Respeito tua decisão de não falares em política. Na verdade o assunto que trazes é acerca do comportamento dos cidadãos na polis. Como históriafor sabes muito bem disso. Claro que sei que estás falando dos momentos dolorosos que vivemos. Estou te escrevendo numa tarde/noite muito triste. Esá ocorrendo a votação. Não tenho condições emocionais de acompanhá-la, por isso vim aqui te ler. Já te busquei ontem, há um tempo ainda não tinhas postado.
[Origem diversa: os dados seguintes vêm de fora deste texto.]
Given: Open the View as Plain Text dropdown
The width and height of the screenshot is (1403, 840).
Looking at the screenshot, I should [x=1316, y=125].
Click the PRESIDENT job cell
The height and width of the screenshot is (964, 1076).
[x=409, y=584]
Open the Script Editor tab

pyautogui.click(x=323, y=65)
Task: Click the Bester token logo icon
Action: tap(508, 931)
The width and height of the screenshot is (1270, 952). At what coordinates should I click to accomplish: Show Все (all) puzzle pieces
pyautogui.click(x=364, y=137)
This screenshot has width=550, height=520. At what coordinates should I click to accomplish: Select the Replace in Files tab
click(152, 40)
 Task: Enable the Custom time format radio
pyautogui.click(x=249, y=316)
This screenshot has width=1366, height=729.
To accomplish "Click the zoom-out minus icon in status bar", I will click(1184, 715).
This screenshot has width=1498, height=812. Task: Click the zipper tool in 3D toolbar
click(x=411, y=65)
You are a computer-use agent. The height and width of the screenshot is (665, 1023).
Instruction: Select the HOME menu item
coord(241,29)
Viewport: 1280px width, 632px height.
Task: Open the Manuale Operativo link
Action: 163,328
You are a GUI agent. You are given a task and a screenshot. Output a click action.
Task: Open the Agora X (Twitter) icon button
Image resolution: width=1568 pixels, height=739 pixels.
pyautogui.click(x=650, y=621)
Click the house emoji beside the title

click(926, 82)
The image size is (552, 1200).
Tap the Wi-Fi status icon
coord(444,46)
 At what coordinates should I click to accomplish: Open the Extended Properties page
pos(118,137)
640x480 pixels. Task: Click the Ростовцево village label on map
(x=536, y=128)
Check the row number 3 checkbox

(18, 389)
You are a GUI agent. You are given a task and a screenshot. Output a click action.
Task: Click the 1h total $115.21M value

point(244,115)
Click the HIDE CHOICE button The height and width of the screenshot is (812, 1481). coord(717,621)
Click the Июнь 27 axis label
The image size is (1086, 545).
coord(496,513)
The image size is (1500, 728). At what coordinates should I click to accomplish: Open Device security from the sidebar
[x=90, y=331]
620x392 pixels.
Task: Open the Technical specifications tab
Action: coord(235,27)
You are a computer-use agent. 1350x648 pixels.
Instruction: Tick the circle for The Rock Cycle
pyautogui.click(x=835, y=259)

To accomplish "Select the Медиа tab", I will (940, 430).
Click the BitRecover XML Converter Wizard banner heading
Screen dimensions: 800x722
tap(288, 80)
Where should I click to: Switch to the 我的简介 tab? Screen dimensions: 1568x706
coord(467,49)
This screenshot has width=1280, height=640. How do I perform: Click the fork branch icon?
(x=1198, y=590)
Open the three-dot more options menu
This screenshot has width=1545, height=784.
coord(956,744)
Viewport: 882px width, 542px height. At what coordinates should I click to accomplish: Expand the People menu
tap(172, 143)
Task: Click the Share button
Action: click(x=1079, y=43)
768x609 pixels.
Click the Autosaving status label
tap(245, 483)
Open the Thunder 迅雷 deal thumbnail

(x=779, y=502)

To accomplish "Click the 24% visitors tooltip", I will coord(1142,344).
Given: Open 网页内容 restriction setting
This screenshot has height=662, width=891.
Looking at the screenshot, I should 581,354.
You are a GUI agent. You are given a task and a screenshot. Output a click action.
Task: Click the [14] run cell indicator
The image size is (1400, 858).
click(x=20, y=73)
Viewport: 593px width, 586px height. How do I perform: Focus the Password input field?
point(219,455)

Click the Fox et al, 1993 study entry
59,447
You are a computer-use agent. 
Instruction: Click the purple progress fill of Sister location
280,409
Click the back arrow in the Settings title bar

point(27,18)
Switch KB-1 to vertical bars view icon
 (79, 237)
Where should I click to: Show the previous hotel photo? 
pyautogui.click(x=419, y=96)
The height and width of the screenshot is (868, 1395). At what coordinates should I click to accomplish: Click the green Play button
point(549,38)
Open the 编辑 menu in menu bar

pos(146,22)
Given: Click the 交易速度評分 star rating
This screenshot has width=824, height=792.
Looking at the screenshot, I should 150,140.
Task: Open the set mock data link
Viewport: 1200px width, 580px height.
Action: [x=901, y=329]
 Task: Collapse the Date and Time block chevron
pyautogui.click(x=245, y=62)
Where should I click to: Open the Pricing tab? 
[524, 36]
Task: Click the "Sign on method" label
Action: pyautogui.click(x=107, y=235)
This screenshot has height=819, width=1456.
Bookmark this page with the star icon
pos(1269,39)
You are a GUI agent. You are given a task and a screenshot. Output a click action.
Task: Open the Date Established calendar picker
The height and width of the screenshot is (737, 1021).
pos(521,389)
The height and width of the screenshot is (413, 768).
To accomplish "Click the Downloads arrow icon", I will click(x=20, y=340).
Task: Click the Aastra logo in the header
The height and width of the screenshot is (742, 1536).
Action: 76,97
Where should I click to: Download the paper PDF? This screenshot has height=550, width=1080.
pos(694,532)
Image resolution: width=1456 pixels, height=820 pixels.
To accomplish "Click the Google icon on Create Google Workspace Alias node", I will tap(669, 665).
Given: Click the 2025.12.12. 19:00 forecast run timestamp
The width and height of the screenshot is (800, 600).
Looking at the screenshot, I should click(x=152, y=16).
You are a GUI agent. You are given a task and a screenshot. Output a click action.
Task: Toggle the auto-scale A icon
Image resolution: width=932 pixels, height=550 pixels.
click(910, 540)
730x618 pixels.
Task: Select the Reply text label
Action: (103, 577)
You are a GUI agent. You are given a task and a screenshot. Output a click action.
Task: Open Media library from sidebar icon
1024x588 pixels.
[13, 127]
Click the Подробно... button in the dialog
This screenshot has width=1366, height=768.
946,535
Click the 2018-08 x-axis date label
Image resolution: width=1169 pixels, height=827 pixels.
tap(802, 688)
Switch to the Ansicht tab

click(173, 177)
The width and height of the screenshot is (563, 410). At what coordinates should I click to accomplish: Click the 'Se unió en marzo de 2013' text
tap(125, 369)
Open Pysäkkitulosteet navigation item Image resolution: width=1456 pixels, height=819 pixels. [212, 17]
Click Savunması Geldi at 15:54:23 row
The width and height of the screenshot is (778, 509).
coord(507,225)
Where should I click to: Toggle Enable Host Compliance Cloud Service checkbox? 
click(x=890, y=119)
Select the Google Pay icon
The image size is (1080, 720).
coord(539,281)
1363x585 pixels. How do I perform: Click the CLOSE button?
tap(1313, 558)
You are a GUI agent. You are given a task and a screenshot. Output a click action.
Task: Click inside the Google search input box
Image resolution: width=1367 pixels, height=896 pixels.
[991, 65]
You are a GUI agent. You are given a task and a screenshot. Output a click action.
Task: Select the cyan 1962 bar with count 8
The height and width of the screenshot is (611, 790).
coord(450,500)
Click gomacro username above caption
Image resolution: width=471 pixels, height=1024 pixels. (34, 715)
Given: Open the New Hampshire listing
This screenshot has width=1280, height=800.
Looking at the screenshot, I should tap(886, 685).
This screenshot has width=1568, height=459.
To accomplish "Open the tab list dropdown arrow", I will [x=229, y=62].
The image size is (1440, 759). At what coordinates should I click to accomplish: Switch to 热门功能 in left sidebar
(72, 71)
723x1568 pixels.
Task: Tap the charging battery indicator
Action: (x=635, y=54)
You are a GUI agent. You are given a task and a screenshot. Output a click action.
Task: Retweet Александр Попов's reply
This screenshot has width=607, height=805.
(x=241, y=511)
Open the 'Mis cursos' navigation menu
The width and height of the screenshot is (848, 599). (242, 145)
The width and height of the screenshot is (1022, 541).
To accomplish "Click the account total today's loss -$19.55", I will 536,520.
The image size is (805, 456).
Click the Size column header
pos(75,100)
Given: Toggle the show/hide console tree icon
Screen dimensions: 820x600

Permito-me te trazer o encerramento que fiz em duas palestras dessa semana. Uma para mais de 600 pessoas. As comento na última edição de meu blogue. Inspirei-me em Fernando Savater:
Enquanto mulheres e homens envolvidos com a Ciência marcados por posturas éticas há três virtudes são essenciais e devem ser reforçadas:
• - a coragem para poder viver: pois vivemos diante da morte, das dificuldades e das ameaças, e não se pode viver eticamente sem coragem;
• - a generosidade para poder conviver: pois viver com outros exige, de alguma maneira, ceder, e precisamos limitar nossos desejos no choque com os demais;
• - e a prudência para sobreviver: pois a vida está cheia de armadilhas e de riscos, e exercer o bem é, muitas vezes, arriscado. Mas passar por martírios sem proveito não serve de nada.